Data listing
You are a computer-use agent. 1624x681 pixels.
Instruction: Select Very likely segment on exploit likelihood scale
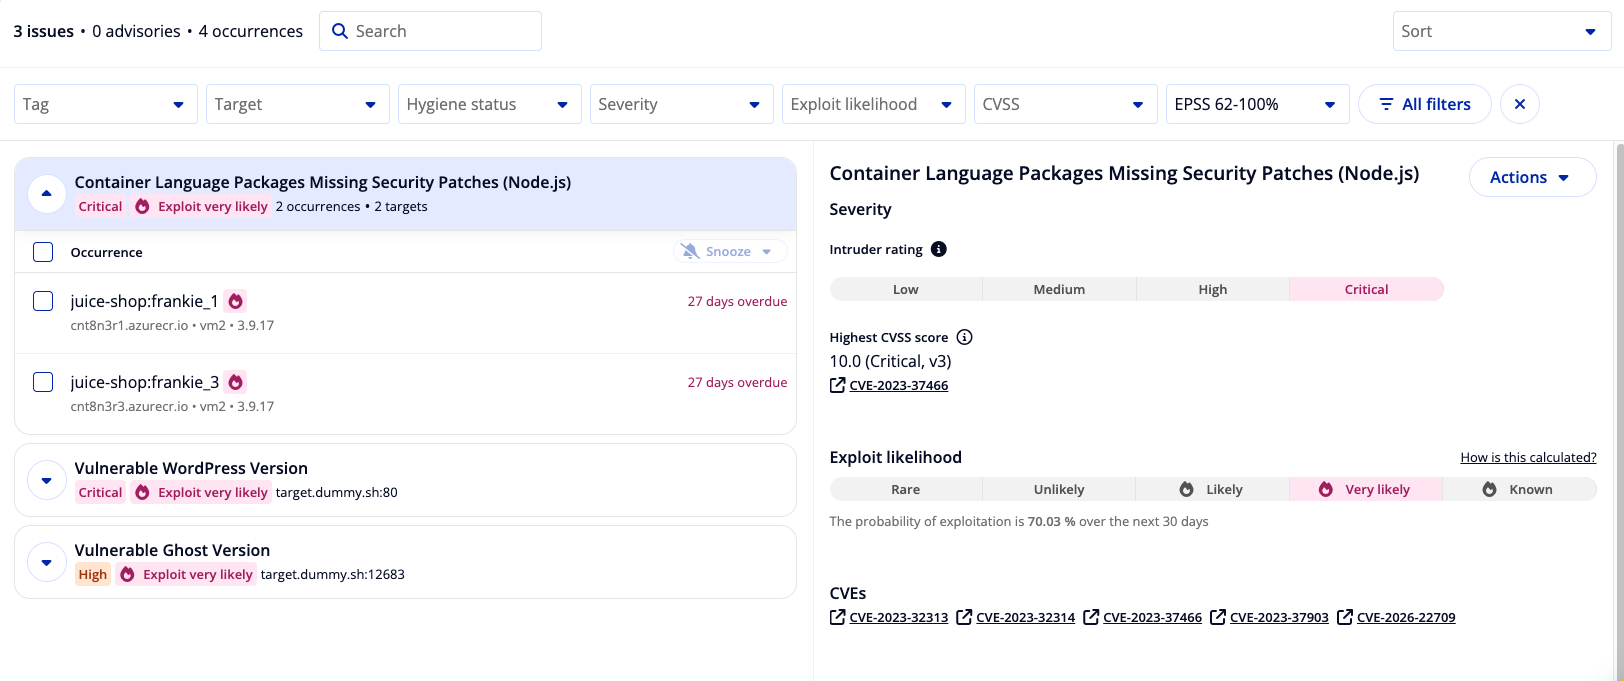[1365, 489]
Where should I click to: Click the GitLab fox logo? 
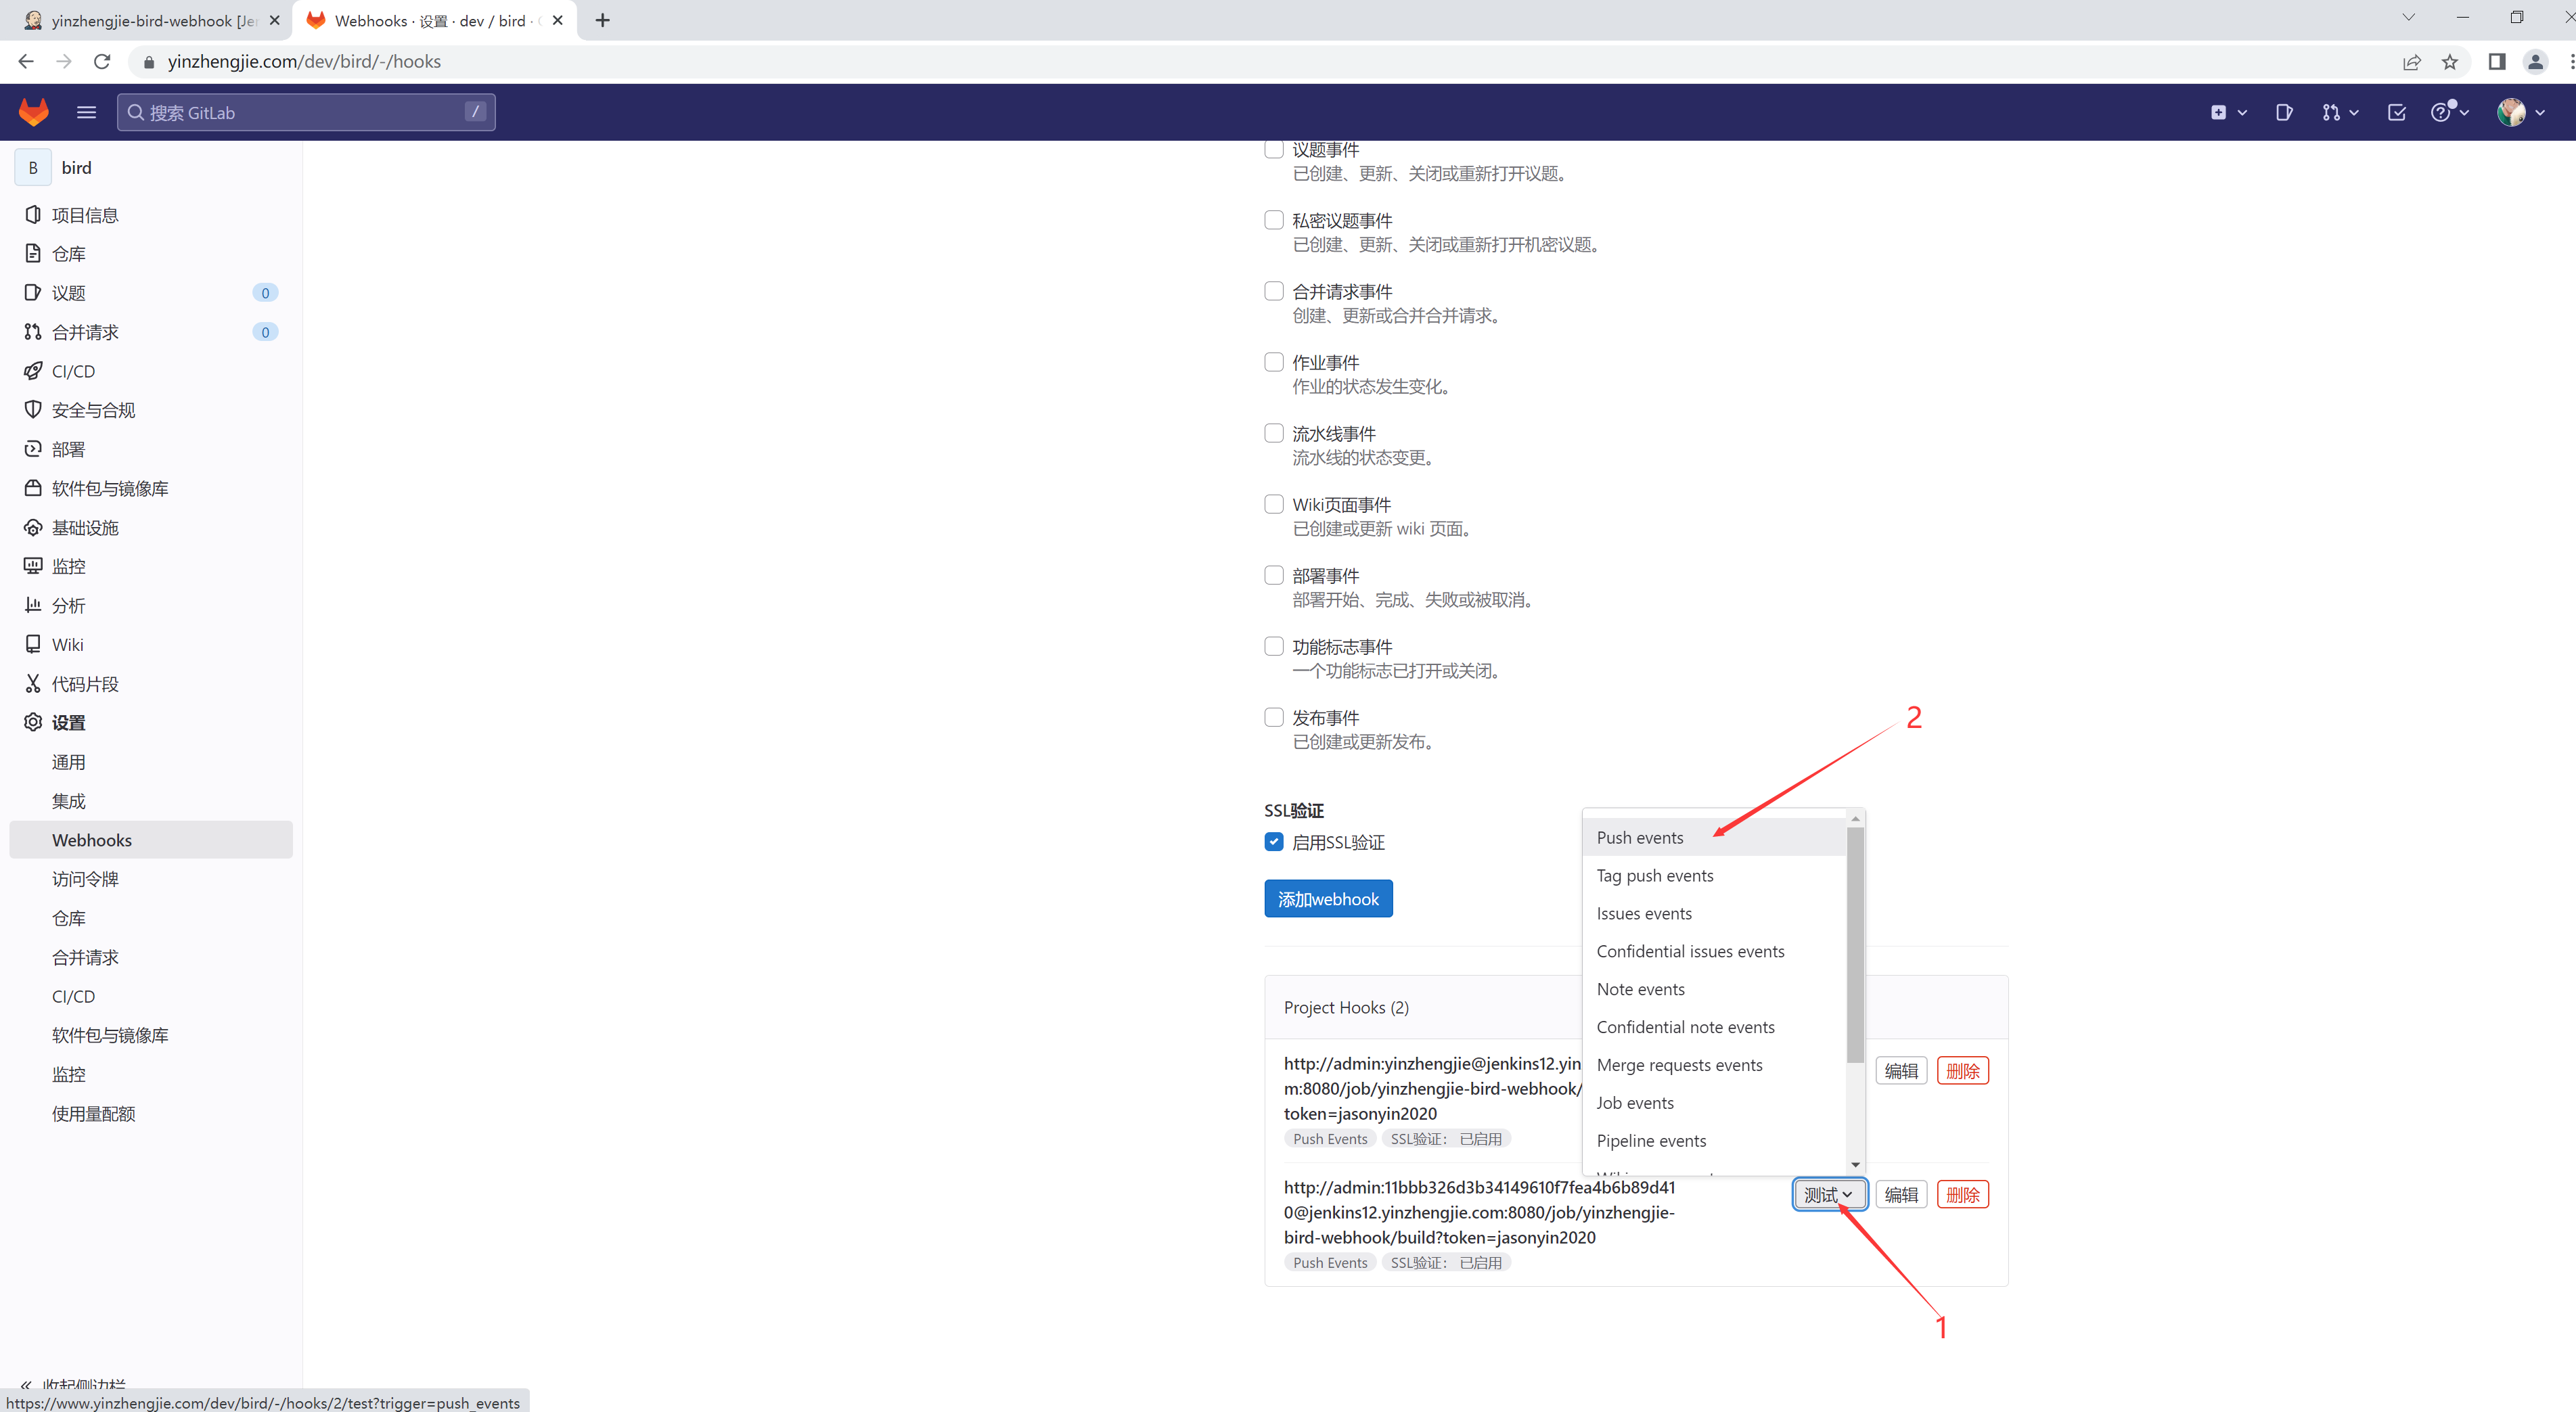tap(34, 112)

• [Set task]:
Rewrite the records above with "logo" swapped for "emblem" and everything else left as it is. Leave the pictures out.

• [Exercise answer]:
You are a computer-use agent. 1624x681 pixels.
Instruction: Select Very likely segment on exploit likelihood scale
[1365, 489]
Where should I click to: Click the GitLab fox emblem? 
tap(34, 112)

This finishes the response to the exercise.